WHAT YOU HAVE TO DO: Starting with the line in which "Open the Total Policies card" appears, give back every line exactly as written until the listing ends, excluding pictures.

=== Section Start ===

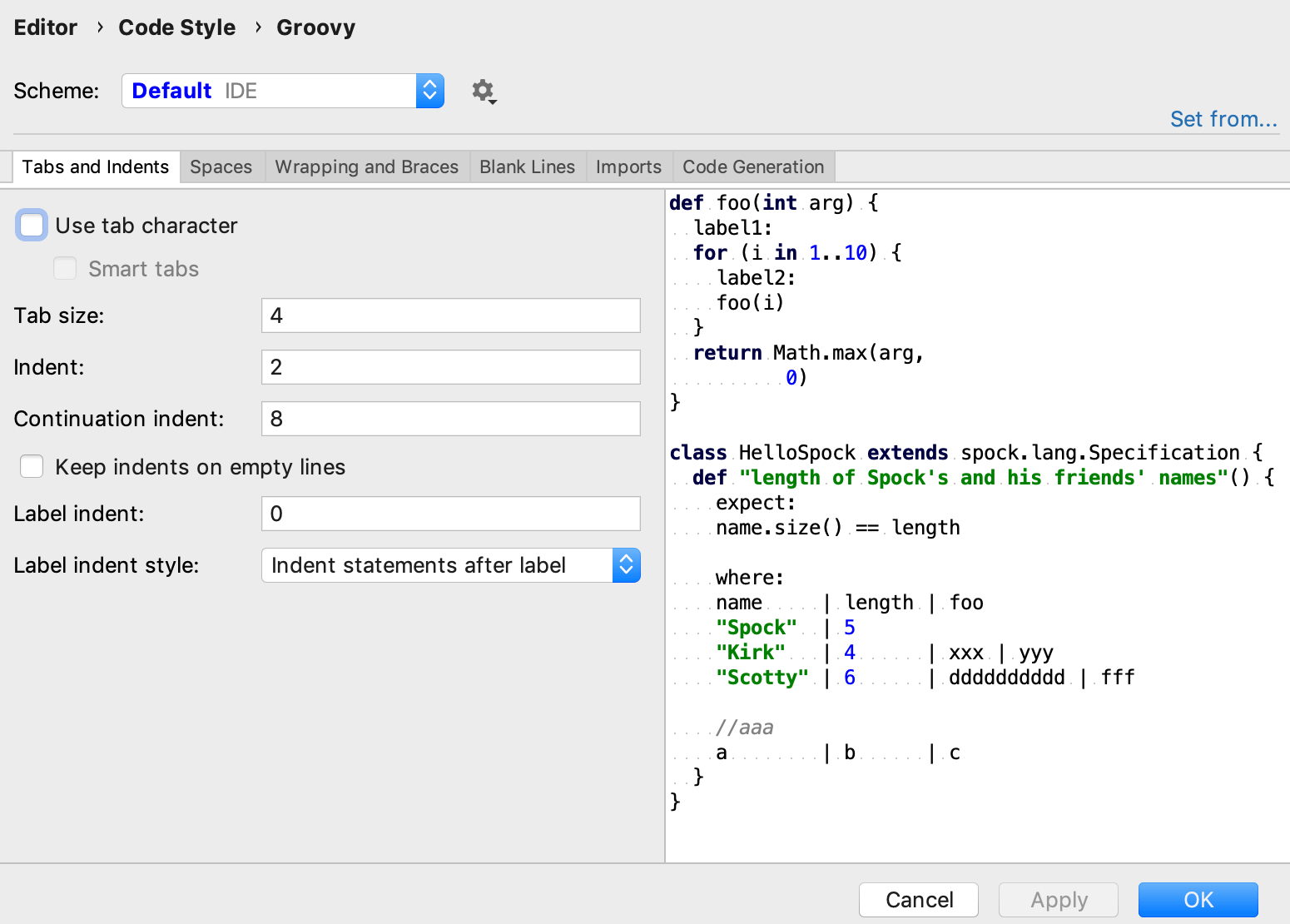Select the Tabs and Indents tab

click(96, 166)
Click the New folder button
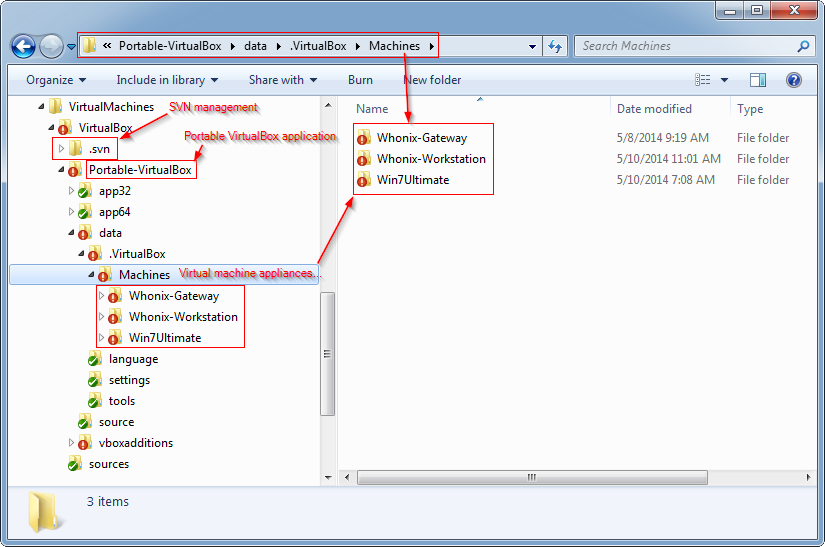825x547 pixels. tap(432, 80)
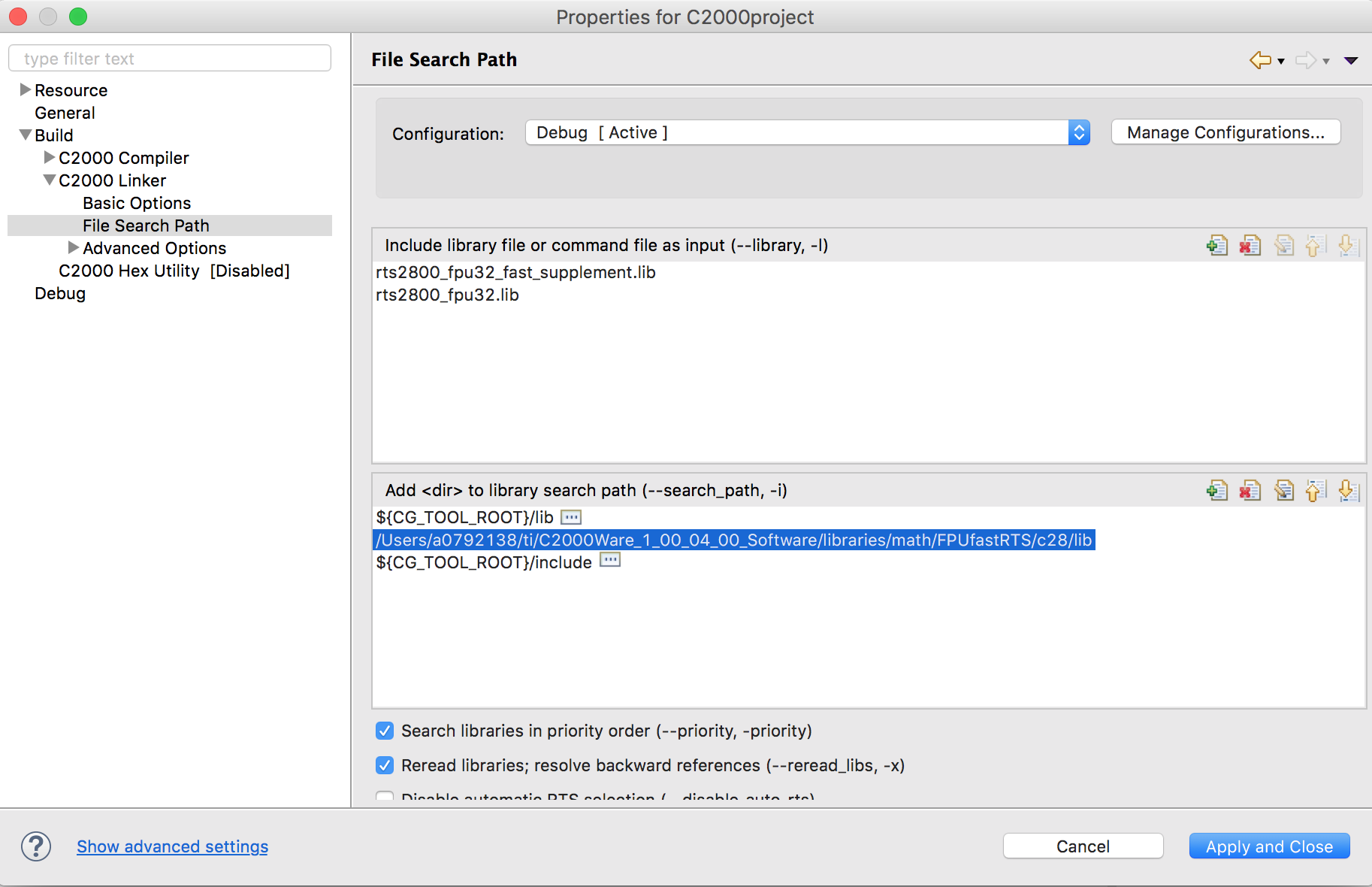
Task: Click the type filter text field
Action: click(x=170, y=59)
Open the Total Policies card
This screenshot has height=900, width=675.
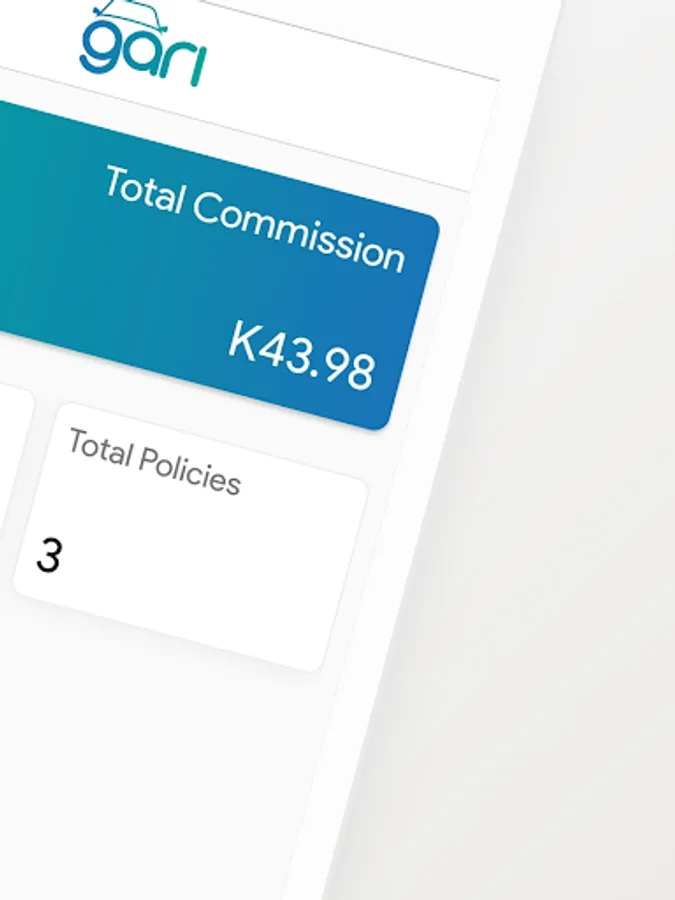tap(190, 540)
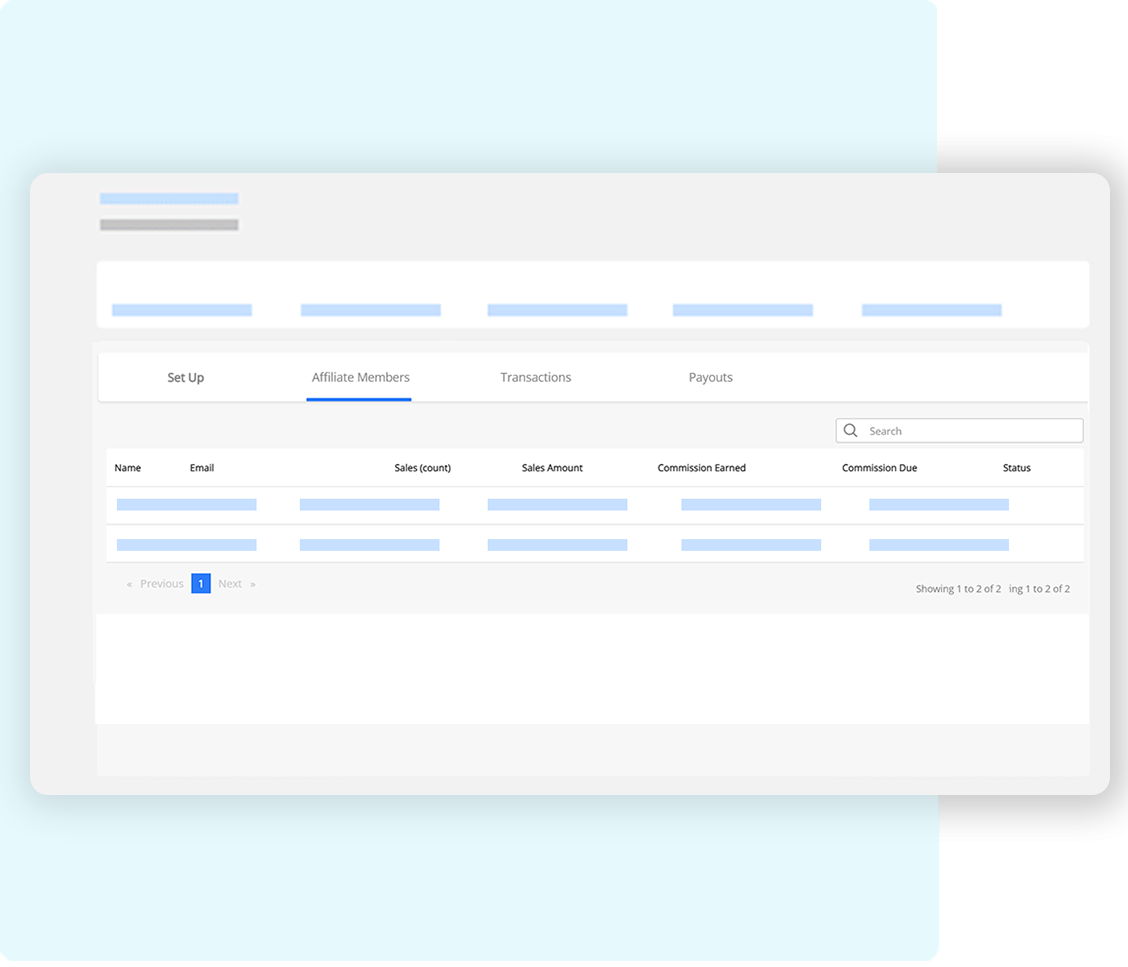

=== Section End ===

FINAL ANSWER:
Open the Total Policies card
This screenshot has height=900, width=675.
tap(190, 540)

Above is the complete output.